BN-PAGE gel mobility shift of Comb-mut and CM-LK trimeric Env in the presence of various bnAbs. (A) Comb-mut and CM-LK virions, displaying >95% cleaved Env, were incubated in the presence of the IgGs specified (25 μg/ml) and analyzed using BN-PAGE Western blot. Binding of an antibody causes the Env trimer to run more slowly on the gel, thus shifting the band upward on the blot. 2G12 and DEN3 were used as positive- and negative-control antibodies, respectively. (B) Virion-antibody complexes were fixed using the chemical cross-linker BS³—after antibody binding but before adding detergent—to prevent antibodies from falling off during the gel run. (C) Comb-mut and CM-LK virions were incubated with 447-52D or F425-B4e8 IgGs that bind to V3, or control IgG 2G12, and then Env trimers were solubilized using detergent and analyzed using a BN-PAGE Western blot.

FIG 9

V3 crown neutralization correlates inversely with trimer thermostability and PG9 neutralization (MPN). (A) T90 values of mutants of ADA are plotted against the IC₅₀ of V3 antibody 447-52D. A statistically significant relationship is seen between increased Env stability and a decrease in 447-52D neutralization. (B) The IC₅₀ of 447-52D is plotted against the MPN at 5 μg/ml of PG9. Mutants in the V2 domain (between amino acids 160 and 190) that might directly affect PG9 binding were removed from the analysis. (C) Neutralization of Comb-mut, CM-LK, and CM-LK R315Q pseudovirions by a panel of antibodies shows that R315Q abrogates neutralization by V3 crown antibody 447-52D (middle panel) without altering the neutralization properties of PG9 (top panel) and VRC01 (bottom panel).
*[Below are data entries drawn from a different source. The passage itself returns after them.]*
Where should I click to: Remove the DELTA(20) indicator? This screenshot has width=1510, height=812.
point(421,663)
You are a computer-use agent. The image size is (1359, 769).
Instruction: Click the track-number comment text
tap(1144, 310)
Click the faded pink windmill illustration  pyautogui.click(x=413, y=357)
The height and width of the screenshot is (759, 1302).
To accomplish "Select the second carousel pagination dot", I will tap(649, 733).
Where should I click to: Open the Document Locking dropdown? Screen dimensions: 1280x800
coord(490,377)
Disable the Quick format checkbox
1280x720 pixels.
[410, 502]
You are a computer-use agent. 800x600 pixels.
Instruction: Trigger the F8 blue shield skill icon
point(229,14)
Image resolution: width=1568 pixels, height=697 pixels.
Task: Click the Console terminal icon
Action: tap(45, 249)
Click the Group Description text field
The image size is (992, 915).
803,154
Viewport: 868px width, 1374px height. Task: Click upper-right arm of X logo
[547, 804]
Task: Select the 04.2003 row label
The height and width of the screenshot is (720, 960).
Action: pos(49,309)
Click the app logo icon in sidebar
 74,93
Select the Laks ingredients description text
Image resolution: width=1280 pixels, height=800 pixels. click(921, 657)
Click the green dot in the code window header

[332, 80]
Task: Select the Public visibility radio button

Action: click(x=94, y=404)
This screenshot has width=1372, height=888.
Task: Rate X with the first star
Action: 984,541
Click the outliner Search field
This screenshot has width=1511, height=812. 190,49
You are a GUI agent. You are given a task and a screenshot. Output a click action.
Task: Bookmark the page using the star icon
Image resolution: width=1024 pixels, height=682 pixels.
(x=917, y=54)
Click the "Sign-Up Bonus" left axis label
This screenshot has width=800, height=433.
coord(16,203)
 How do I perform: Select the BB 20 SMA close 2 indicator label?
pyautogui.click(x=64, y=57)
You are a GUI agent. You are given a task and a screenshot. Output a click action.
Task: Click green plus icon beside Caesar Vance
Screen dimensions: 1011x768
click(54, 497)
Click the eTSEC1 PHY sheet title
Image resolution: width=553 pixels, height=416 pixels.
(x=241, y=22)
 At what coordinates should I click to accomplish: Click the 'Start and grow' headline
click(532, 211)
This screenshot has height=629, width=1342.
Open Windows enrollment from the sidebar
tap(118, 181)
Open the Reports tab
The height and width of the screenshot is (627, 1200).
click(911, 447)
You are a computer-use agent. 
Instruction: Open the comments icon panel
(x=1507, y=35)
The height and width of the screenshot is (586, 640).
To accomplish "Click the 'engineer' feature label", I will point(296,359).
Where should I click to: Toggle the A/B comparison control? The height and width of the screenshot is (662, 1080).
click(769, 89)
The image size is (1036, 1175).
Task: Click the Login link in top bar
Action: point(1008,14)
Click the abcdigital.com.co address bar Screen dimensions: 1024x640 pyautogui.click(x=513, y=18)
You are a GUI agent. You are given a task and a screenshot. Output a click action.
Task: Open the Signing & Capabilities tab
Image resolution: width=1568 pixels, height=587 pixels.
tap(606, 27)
Data shown are from a representative experiment performed in triplicate, and error bars represent the standard deviations from the mean.

FIG 10

Location on Env of mutations that increase trimer stability or V2 neutralization. (A) Mutations that were found to increase PG9 neutralization or increase trimer stability are indicated as spheres on the crystal structure of JRFL envelope (PDB 5FYK). In the inset images, key residues at positions 165 and 169 (B) and position 315 (C) of gp120 are shown with residues nearby that may interact with them. Hydrogen bonds between neighboring amino acid residues, predicted using PyMOL, are shown using red dashed lines. I165 and R315 are shown in both inset images for orientation.